For John Milios, seen as the most hardline of Alexis Tsipras’s advisers, the country’s humanitarian crisis is the top priority

John Milios’s phone rings a lot these days. There are hedge funds and financial institutions and investors, all curious to know what the German-trained professor thinks.

 

As chief economist of Syriza, the far-left party that has sent markets into a tailspin as it edges ever closer to power in Greece, the academic has had a prominent role in devising the group’s financial manifesto.

 

He is the first to concede the programme is radical. “I am a Marxist,” he says. “The majority [in Syriza] are.”

 

Sipping green tea in his favourite Athens cafe, he explains: “Alternative approaches to the economy and society have been excluded by the dominant narrative of neoliberalism.”

 

Milios, who attended Athens College, the country’s most prestigious private school – graduating in the same class as the former prime minister George Papandreou –is part of an eclectic group of experts advising Syriza’s leader, Alexis Tsipras, on the economy.

 

Others include the Oxford-educated Euclid Tsakalotos, the political economist and shipping family heir Giorgos Stathakis, the leftwing veteran Giannis Dragasakis and the Texas-based academic Yanis Varoufakis.

 

If the Athenian parliament fails to elect a new head of state by 29 December, the Greek constitution demands that snap polls are called. The ruling coalition’s narrow majority has made it unlikely that the government’s candidate, Stavros Dimas, will get the presidency. With the radicals in the ascent, Milios and his fellow Marxists are likely to take the reins of the EU’s weakest economy.

 

There are few who do not believe that the insurgents will win even if their time has not yet come. After five years of catastrophic austerity Greeks are baying for change. “The people created us,” says Milios. The alliance has seen its electoral ratings surge from 5% before the country’s economic meltdown to 27% in mid-2012. “We have no other option. Every day the situation gets worse. We have to stay calm and deal with it.”

 

The son of a lawyer and a dentist with distinctly non-leftist views, Milios is typical of a generation who embraced Marxist ideology during the 1967-74 colonels’ regime.
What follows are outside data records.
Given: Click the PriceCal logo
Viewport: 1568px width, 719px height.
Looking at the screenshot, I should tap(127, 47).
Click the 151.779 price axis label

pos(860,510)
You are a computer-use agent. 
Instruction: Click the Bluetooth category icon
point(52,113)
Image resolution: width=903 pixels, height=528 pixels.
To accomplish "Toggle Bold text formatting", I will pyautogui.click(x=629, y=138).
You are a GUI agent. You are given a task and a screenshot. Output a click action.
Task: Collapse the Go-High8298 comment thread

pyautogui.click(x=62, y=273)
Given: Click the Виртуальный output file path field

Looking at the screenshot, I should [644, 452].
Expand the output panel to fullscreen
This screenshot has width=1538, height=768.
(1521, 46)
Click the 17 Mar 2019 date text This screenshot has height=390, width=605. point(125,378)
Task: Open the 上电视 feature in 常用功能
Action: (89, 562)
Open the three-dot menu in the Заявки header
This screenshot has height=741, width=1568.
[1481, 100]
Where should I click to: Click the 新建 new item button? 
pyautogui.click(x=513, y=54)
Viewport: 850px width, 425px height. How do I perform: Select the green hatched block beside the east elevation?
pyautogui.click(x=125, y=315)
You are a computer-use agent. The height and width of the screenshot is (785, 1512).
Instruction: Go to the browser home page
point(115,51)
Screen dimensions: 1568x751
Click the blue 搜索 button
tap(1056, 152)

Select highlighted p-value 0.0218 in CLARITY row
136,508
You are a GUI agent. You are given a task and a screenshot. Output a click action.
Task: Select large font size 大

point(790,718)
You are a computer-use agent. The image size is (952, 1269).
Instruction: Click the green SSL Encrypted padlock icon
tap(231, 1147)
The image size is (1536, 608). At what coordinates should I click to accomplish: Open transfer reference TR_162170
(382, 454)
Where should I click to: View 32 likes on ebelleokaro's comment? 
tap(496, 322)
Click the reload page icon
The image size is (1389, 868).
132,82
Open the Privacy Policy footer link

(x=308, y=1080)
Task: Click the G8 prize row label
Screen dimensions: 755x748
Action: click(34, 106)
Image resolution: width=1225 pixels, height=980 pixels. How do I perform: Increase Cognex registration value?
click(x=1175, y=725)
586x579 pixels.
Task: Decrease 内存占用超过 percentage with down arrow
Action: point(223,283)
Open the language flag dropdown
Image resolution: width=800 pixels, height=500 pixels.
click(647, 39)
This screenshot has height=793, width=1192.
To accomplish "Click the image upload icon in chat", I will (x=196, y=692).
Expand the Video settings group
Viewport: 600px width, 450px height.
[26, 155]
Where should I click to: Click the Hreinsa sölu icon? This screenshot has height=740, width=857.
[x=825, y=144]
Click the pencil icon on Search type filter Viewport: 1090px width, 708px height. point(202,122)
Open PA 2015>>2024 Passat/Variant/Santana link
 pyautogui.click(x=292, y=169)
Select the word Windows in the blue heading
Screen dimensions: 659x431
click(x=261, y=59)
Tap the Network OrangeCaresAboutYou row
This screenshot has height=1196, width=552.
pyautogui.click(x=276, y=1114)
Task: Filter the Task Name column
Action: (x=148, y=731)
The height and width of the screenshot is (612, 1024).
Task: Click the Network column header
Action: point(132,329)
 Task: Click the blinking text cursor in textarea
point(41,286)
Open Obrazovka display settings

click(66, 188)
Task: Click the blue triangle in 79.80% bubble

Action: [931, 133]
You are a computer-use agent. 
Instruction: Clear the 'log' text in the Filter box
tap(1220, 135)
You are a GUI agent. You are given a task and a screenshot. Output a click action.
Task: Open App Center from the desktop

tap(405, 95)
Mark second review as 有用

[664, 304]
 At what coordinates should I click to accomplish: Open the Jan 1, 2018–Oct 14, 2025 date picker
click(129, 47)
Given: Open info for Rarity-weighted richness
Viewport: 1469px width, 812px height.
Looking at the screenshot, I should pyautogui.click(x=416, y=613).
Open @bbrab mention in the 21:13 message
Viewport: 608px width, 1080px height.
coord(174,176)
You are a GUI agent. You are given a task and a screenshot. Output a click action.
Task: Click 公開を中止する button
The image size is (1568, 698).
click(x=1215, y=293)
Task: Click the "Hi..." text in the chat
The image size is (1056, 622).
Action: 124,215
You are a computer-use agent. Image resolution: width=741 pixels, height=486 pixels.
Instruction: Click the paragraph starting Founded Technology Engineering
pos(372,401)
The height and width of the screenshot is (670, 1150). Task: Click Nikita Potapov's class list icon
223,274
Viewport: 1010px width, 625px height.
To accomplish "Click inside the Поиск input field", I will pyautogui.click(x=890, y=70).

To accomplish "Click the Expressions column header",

He ascribes his own radicalism to the Vietnam war and the visiting American professors who taught him. But while the 62-year-old insists his leanings are in the French Marxist tradition - “I never had any affiliation with Soviet Marxism” – he is regarded as the most hardline of Tsipras’s tight-knit circle and, as such, the man most in touch with Syriza’s radical spirit.

 

Although the rebels have ridden the wave of anti-bailout fury, a sense of realpolitik has ensured they have softened their rhetoric. Last week, the telegenic Tsipras was forced to acknowledge times ahead are likely to be hard. Debt-strickenGreece is still stuck in gruelling negotiations with creditors who have extended the lifeline they have thrown the country but are far from deciding what comes next. The controversial adjustment programme ends in February. Athens faces debt repayments of €17bn (£13.4bn) in 2015 alone.